No es que yo fuera una estrella rutilante en el firmamento académico, pero tampoco pasaba desapercibido. Se me daban bien algunas materias y se podría considerar que era un estudiante solvente. Y más me valía, pues el instituto era bastante caro y no se me permitía el lujo de estar perdiendo un semestre. Luego de mi debut y despedida en una universidad pública el año anterior, no podía estar haciendo y deshaciendo con el dinero de la casa.
Dada esa solvencia, y ciertamente que en los salones de clases esas reputaciones eran muy tomadas en cuenta en tiempo de exámenes, en ocasiones muy puntuales era requerido mi auxilio. Particularmente, nunca sentí tanto el agobio de los “fanáticos” (muchos de ellos movidos por el interés… vamos, era evidente), a diferencia de otros con mejores notas, a los cuales se les veía continuamente con un largo séquito de requirientes, que suplicaban por un minuto de su tiempo y la gracia de una explicación apresurada antes de entrar al examen. Algo así como un Cristo del buen rendimiento académico, seguido por el converso que le toca el manto antes de la evaluación, si me permiten la comparación.

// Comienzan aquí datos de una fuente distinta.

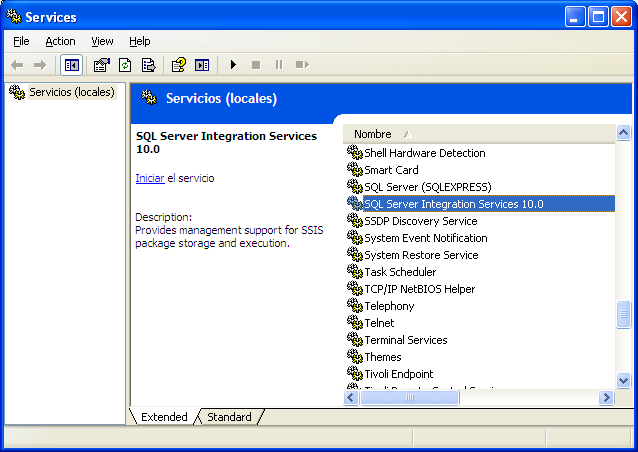Select the SQL Server (SQLEXPRESS) service
The image size is (638, 452).
pos(427,187)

La cuestión es que un día llegando a clases, me encuentro a Gabriela esperándome en la puerta del salón. La chica no me desagradaba… ni me agradaba en realidad. Si me causó curiosidad que me pidiera un minuto de mi tiempo, y le presté toda la atención, pero al mismo tiempo andaba inquieto, pues soy obsesivo con esos asuntos de estar a tiempo en clase, y muy especialmente cuando hay examen. Lo cierto es que le dediqué el minuto que me pedía, pero con la ansiedad de entrar y agarrar rápido un puesto; no podía evitar dedicar miradas al interior del salón por encima de su hombro, mientras veía alarmado que se iba llenando, como si de una pecera se trataba.

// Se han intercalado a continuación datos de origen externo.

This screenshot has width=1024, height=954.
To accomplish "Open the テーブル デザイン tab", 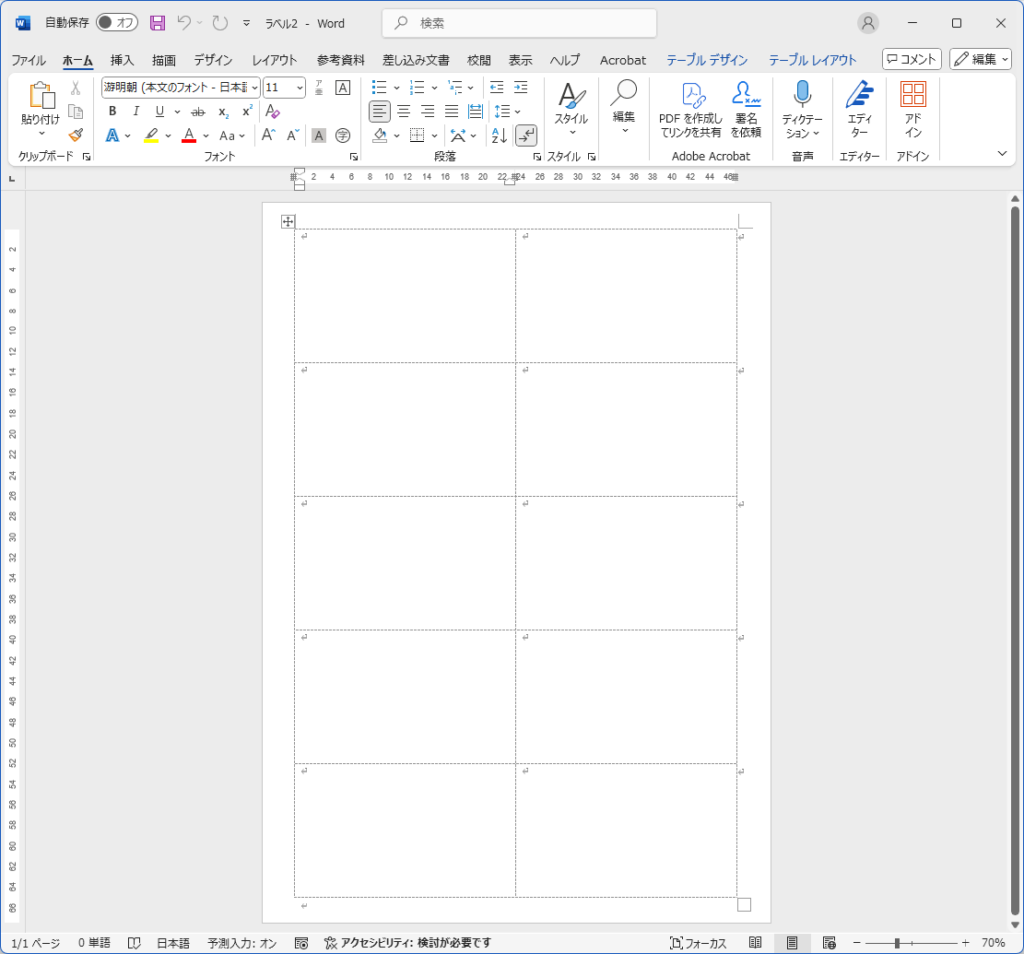I will point(707,60).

Ya con apenas el tiempo justo para entrar, dar una zancada y colocar apresuradamente mi cuaderno en el primer puesto que lograra encontrar libre, Gabriela me explicó que iba bastante mal en Contabilidad I, y necesitaba de alguien que le explicara. Infinitas veces había escuchado tal petición, y si no era de mi interés, la despachaba rápidamente con una excusa cualquiera (no tengo tiempo, en realidad no soy tan inteligente como piensas, en las tardes ando muy ocupado, no hablo español, y cosas así), solo que en esta ocasión, la chica no cejó en su empeño y obstinadamente me cercó en todas mis excusas; prácticamente me arrancó la promesa de explicarle los temas del próximo parcial, pues en el anterior no había salido muy bien. Un eufemismo para decir que fue una total masacre didáctica.
Luego de pasada la primera impresión y bastante fastidiado tratando de explicarme qué había pasado, me enteré por una amiga en común (si, en los tecnológicos el chisme abunda, como las pizarras acrílicas, las fotocopias, las hojas de examen y los tequeños fríos), que la chica había pedido auxilio previamente a un condiscípulo tanto o más solvente que yo, que inmediatamente había accedido, y en la primera clase naufragó en sus intentos por llevar la explicación a otros temas menos académicos y más personales.
La misma chica sazona la historia, añadiendo: “ella te lo pidió a ti, porque te considera un tipo serio, que no va a estar atacándola ni insinuándole cosas”. A partir de allí, no supe si tomar la acotación como un halago (un tipo serio, ya saben, otra persona me consideraba así además de mi mamá), o como el reconocimiento expreso de lo que era: un “nerd” sin arreglo. Y hay que darle la razón: si era así, pues para la época no me favorecía en nada la facha con lentes de pasta de montura gruesa, un par de jeans que alternaba cada tres días, y unas franelitas que de tanto lavarlas ya traslucían. Un tipo serio, cierto, pero gallo a morir. Conclusión: mientras más rápido termine, mejor.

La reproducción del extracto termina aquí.